Everyone Brave is Forgiven by Chris Cleave

In the busy build up to Easter, when family and friends are perhaps looming, today’s book may be a challenging read. I would recommend you do find time to read and enjoy it, even if it is not always comforting story or series of tales.

 

I was so keen to read this book that I invested in the hardback (that, and I was in a favourite bookshop just before we moved house). I am glad I did, partly because the cover of the paperback is a sad let down in terms of suggesting that this novel is only a wartime romance. There is romance in this book, but of a very down to earth type, full of the chat and understanding that make the various relationships between the characters seem real.

There is a lot going on in this book. Mary is a young woman who wants to be involved in the war from the very start. She believes and hopes that she has signed up for secret war work, but it is not a spoiler to say that she ends up in a classroom, and it is through this situation that she meets Tom, who soon becomes fascinated with her and her unlikely set of attitudes. She also encounters some children who for various reasons are not evacuated, and she becomes involved with their lives. Tom’s friend Alistair joins up, and his experiences of life in the army are described with the detail that reveals that, as Cleave mentions in his afterword, he based that section on his grandfather’s accounts.
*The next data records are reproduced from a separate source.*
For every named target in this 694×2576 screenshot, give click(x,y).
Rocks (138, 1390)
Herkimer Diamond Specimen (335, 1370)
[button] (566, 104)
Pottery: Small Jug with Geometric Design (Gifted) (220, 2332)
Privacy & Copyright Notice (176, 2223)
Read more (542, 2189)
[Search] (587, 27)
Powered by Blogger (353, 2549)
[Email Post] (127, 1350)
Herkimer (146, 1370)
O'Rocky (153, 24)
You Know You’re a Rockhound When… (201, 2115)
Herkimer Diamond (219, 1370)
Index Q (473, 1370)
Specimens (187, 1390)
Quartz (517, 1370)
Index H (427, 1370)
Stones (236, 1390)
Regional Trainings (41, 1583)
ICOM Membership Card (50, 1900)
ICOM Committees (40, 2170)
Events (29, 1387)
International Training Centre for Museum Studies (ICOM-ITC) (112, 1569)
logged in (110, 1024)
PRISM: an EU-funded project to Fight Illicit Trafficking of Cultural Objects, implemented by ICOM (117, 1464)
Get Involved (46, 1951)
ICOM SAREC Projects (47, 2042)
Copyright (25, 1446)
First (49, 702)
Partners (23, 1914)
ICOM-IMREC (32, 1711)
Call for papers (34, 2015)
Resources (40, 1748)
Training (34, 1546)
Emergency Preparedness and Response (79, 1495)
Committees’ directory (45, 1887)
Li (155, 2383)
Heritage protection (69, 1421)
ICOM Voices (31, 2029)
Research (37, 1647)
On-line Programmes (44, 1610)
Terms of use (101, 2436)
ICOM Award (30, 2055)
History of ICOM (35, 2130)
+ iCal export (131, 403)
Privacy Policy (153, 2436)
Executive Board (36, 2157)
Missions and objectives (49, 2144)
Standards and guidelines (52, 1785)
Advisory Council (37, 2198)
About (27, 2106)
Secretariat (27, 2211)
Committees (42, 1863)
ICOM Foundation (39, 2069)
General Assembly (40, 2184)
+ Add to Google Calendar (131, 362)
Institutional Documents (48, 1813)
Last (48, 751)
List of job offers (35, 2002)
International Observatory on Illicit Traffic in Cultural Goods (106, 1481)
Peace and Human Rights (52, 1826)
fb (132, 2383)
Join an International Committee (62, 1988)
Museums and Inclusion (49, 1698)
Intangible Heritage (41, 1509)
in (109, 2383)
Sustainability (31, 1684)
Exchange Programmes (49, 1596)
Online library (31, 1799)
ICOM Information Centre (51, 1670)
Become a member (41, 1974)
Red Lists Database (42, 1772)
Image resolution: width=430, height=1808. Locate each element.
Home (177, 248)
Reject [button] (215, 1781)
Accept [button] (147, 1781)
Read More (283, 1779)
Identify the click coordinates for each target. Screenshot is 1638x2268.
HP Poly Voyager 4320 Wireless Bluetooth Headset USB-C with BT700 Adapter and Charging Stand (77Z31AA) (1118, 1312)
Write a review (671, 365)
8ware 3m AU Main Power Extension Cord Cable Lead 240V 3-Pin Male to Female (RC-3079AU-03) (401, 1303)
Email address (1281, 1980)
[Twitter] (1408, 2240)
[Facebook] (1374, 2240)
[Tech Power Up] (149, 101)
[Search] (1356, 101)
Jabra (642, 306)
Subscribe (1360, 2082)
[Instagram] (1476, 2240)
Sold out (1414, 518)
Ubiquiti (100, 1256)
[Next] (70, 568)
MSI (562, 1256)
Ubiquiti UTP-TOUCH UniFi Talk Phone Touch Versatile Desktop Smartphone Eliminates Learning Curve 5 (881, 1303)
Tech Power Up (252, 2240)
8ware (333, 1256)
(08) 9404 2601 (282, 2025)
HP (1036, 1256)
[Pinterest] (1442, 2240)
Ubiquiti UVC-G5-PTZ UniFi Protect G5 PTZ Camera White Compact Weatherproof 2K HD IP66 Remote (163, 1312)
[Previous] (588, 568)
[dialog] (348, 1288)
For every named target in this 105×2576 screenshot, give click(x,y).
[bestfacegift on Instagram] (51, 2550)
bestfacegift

The beginning of the blitz as well as one character’s progress at the front gives an intensity to this book that made me put it down at the end of chapters to understand what had happened. Cleave plays tricks on the reader as bravery, even survival, is completely at risk. While there are four main characters, there are the friends, relatives and colleagues who maintain the dialogue, sometimes the plain speaking, which makes for a sometimes painful realism. Not that this is a sad or cheerless book; indeed, sometimes the conversations between the main characters are laugh out loud funny. Maybe it is gallows humour, but it is the sort of humour that does happen at times of stress or endurance; it’s the first time I have seen it not only written down but maintained between so many of the characters.

I enjoyed this book, even though I struggled with some of the tragedies. The style is so confident, whether dealing with disaster or hope. The theme of racial discrimination is tackled as a fact, rather than a point for preaching. There is sadness at the difficulties some people, some children face. It challenges the assumptions that all children were evacuated away from the bombing, which many contemporary sources argue simply did not happen in a significant number of cases. There are disturbing images here, but also the hope and survival of the human spirit. The hysterical reaction to the bombing of London feels slightly drunken, as characters come to terms with loss and change to familiar landscapes in all senses. It is that element which remains with me as I recognise the dawn realisation that so much has changed, but much is the same.

So I would recommend this book to anyone who has an interest in the Second World War, as well as vivid, human writing about life changing experiences. It is an intense read rather than a fast one, not gripping in the sense of a thriller but in the sense of human curiosity. This is not an easy read, but such a richly written book that I would suggest you get your hands on a copy you can keep for some time and relish.